§ 所给文本:
---*---

#25910 vit optimization

原始 PR 作者 yhyang201 合并时间 2026-05-22 14:57 文件变更 2 提交数 5 评论 7 代码增减 +168 / -192

执行摘要

跨请求 ViT 批处理优化，减少图像编码调用次数

PR 标题为 'vit optimization'，目的一是减少每个请求独立的 ViT 编码调用，通过跨请求批处理提高 GPU 利用率和吞吐量；二是减少特征在 GPU 与 CPU 之间不必要的拷贝。

该 PR 引入了重要的跨请求 ViT 批处理优化，设计上拆分了原有大函数为可组合工具，值得精读以理解 multimodal 批处理策略。但 AMD CI 失败表明需要在 AMD 平台验证并修复，建议尽快确认问题并跟进。

讨论亮点

Review 中仅有一个讨论线程：mickqian 询问 mm_utils.py 第 674 行一段代码是否应移除（'remove this?'），作者 yhyang201 回应 'this is intentional; i still need to use it, but it will be removed in a follow-up pr.' 表明该代码在后续 PR 中会清理，当前故意保留。

实现拆解

新增 _cpu_feature 字段（schedule_batch.py）：在 MultimodalDataItem 中添加 _cpu_feature: Optional[torch.Tensor]，用于在 GPU 编码时保存 CPU 端的原始特征引用。
修改 _move_items_to_device（mm_utils.py）：将特征移至 GPU 时，先将原特征赋值给 item._cpu_feature，使得后续卸载（offload）可以直接使用该 CPU 引用，避免重新从 GPU 复制。
重命名旧函数为 Legacy：将 _get_chunked_embedding_full 更名为 get_chunked_embedding_legacy，清晰标识为旧的全量编码路径。
拆分 _get_chunked_embedding_by_item：将原按物品编码的逻辑拆分为两个可组合函数：find_chunk_items_and_check_cache（查找 chunk 重叠物品并检查缓存）和 assemble_chunk_embedding（从每个物品的嵌入中切片组装 chunk）。拆解后逻辑更清晰，便于复用。
新增 get_chunked_prefill_embedding_legacy：实现跨请求收集缓存未命中物品，统一调用 data_embedding_func 进行 ViT 批处理，然后组装每个请求所需的 embedding chunk。该函数替代了原来的逐请求编码，是本次优化的核心。

---*---

§ 问题 A: 请逐字复述整篇所给文本，即关于 ViT 优化 PR 的那篇。
§ 问题 B: 请把下方各行中从含有“Sort table by Program Description column”的那一行到含有“(x=538, y=206)”的那一行（两端都算在内）输出为编号列表，只列这些行，并略去空行。答案中不要包含图片。
上方的所给文本与其后的各行来源不同。

§ 所列各行:
---*---

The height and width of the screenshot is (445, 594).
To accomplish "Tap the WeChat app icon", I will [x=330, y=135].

---*---

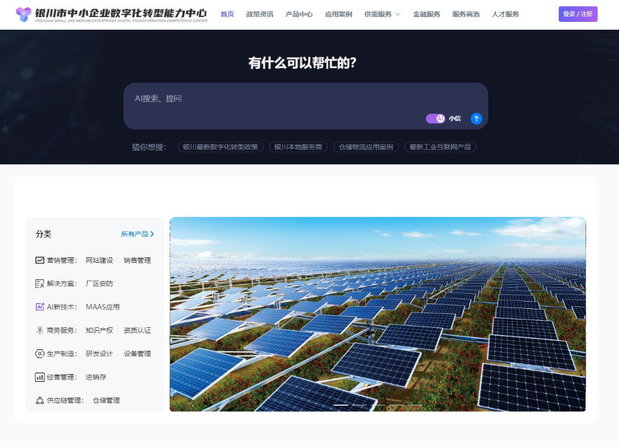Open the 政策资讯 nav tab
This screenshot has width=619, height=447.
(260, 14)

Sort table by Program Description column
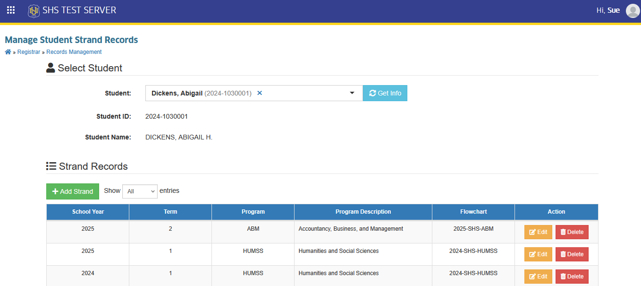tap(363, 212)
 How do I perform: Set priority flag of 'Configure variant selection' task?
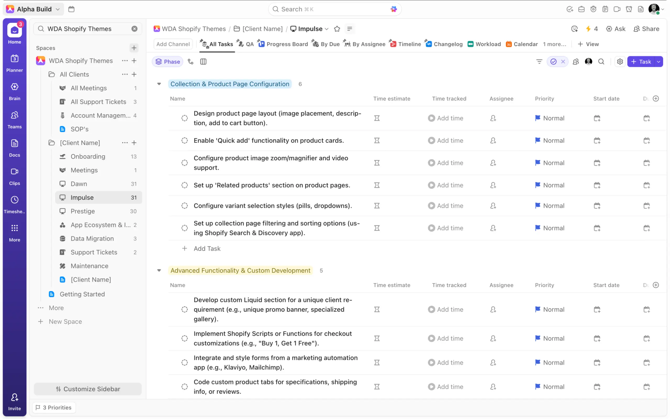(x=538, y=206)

---*---

§ 回复 A:
#25910 vit optimization

原始 PR 作者 yhyang201 合并时间 2026-05-22 14:57 文件变更 2 提交数 5 评论 7 代码增减 +168 / -192

执行摘要

跨请求 ViT 批处理优化，减少图像编码调用次数

PR 标题为 'vit optimization'，目的一是减少每个请求独立的 ViT 编码调用，通过跨请求批处理提高 GPU 利用率和吞吐量；二是减少特征在 GPU 与 CPU 之间不必要的拷贝。

该 PR 引入了重要的跨请求 ViT 批处理优化，设计上拆分了原有大函数为可组合工具，值得精读以理解 multimodal 批处理策略。但 AMD CI 失败表明需要在 AMD 平台验证并修复，建议尽快确认问题并跟进。

讨论亮点

Review 中仅有一个讨论线程：mickqian 询问 mm_utils.py 第 674 行一段代码是否应移除（'remove this?'），作者 yhyang201 回应 'this is intentional; i still need to use it, but it will be removed in a follow-up pr.' 表明该代码在后续 PR 中会清理，当前故意保留。

实现拆解

新增 _cpu_feature 字段（schedule_batch.py）：在 MultimodalDataItem 中添加 _cpu_feature: Optional[torch.Tensor]，用于在 GPU 编码时保存 CPU 端的原始特征引用。
修改 _move_items_to_device（mm_utils.py）：将特征移至 GPU 时，先将原特征赋值给 item._cpu_feature，使得后续卸载（offload）可以直接使用该 CPU 引用，避免重新从 GPU 复制。
重命名旧函数为 Legacy：将 _get_chunked_embedding_full 更名为 get_chunked_embedding_legacy，清晰标识为旧的全量编码路径。
拆分 _get_chunked_embedding_by_item：将原按物品编码的逻辑拆分为两个可组合函数：find_chunk_items_and_check_cache（查找 chunk 重叠物品并检查缓存）和 assemble_chunk_embedding（从每个物品的嵌入中切片组装 chunk）。拆解后逻辑更清晰，便于复用。
新增 get_chunked_prefill_embedding_legacy：实现跨请求收集缓存未命中物品，统一调用 data_embedding_func 进行 ViT 批处理，然后组装每个请求所需的 embedding chunk。该函数替代了原来的逐请求编码，是本次优化的核心。

§ 回复 B:
1. Sort table by Program Description column
2. tap(363, 212)
3.  How do I perform: Set priority flag of 'Configure variant selection' task?
4. (x=538, y=206)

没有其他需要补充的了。